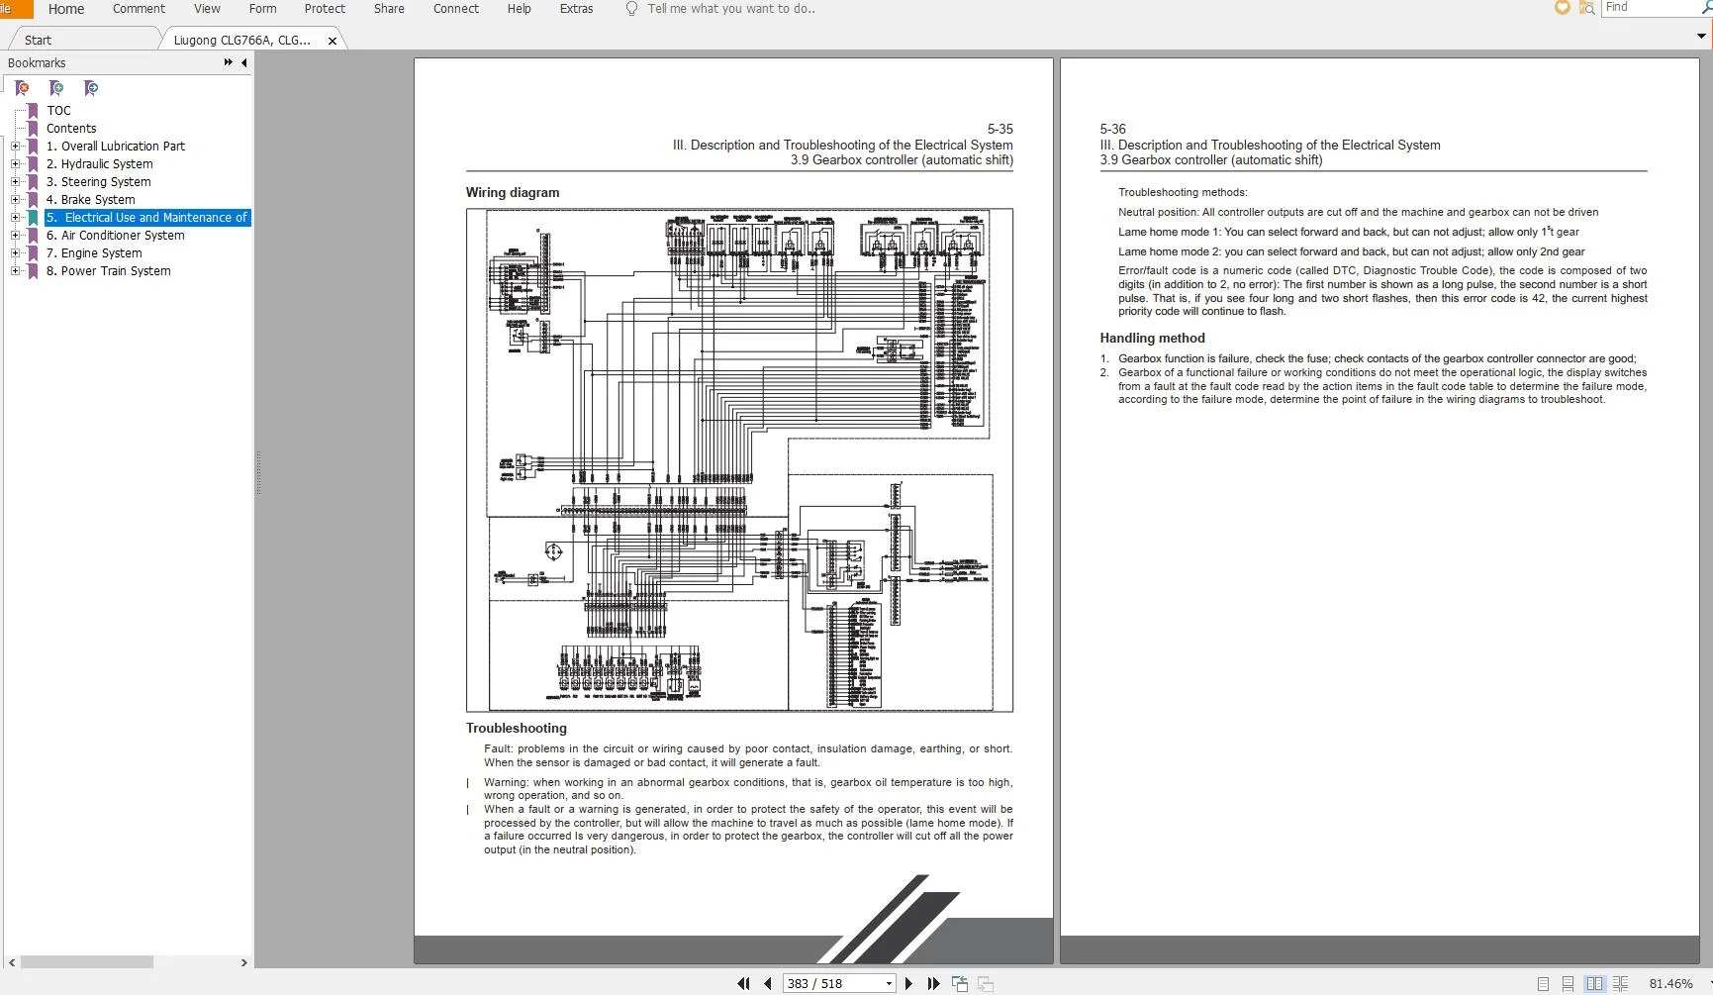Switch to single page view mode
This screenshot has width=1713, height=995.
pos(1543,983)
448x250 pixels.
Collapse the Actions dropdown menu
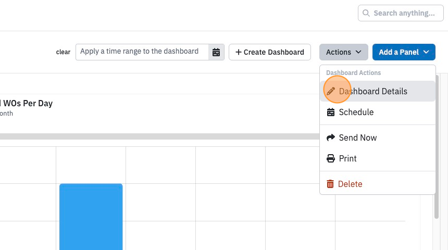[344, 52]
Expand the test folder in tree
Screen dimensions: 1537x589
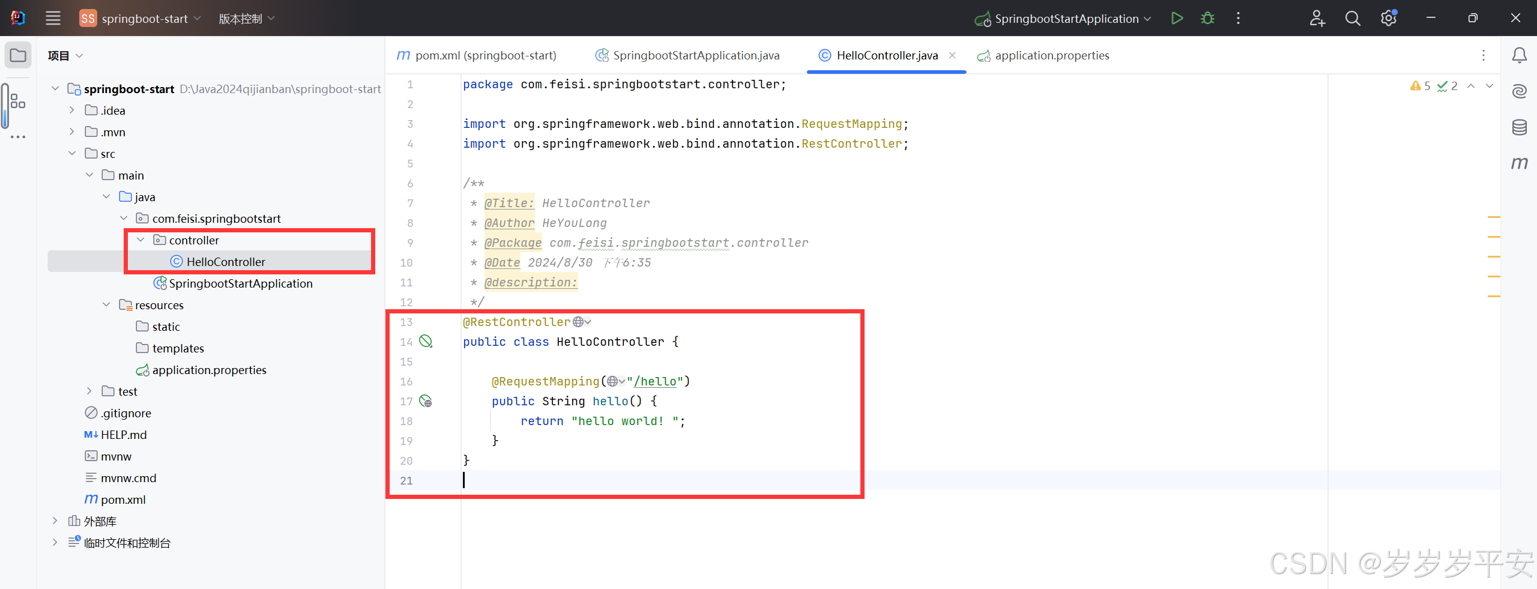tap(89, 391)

----------------------------------------

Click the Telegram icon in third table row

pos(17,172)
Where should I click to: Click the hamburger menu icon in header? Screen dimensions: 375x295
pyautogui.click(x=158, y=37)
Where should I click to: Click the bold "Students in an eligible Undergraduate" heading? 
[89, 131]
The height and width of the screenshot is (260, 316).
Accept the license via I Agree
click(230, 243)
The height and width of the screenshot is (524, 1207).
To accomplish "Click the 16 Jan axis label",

----------------------------------------

Repeat word for word the lines above that run from the line containing "Accept the license via I Agree" through the line containing "16 Jan axis", both ends included, and nothing else.

Accept the license via I Agree
click(230, 243)
The height and width of the screenshot is (524, 1207).
To accomplish "Click the 16 Jan axis label",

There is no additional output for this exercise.